- _Input data_
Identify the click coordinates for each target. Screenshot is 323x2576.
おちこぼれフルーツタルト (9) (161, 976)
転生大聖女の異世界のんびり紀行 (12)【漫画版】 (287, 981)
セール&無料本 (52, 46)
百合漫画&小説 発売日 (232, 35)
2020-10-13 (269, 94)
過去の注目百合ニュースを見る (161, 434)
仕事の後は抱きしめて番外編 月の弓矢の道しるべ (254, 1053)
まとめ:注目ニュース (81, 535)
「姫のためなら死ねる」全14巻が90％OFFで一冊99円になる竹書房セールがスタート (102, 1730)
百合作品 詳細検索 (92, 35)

- _What you are asked to do_
Return a faithful copy of all the records above.

- _Exercise solution_
Identify the click coordinates for each target. Screenshot is 323x2576.
おちこぼれフルーツタルト (9) (161, 976)
転生大聖女の異世界のんびり紀行 (12)【漫画版】 (287, 981)
セール&無料本 (52, 46)
百合漫画&小説 発売日 (232, 35)
2020-10-13 (269, 94)
過去の注目百合ニュースを見る (161, 434)
仕事の後は抱きしめて番外編 月の弓矢の道しるべ (254, 1053)
まとめ:注目ニュース (81, 535)
「姫のためなら死ねる」全14巻が90％OFFで一冊99円になる竹書房セールがスタート (102, 1730)
百合作品 詳細検索 (92, 35)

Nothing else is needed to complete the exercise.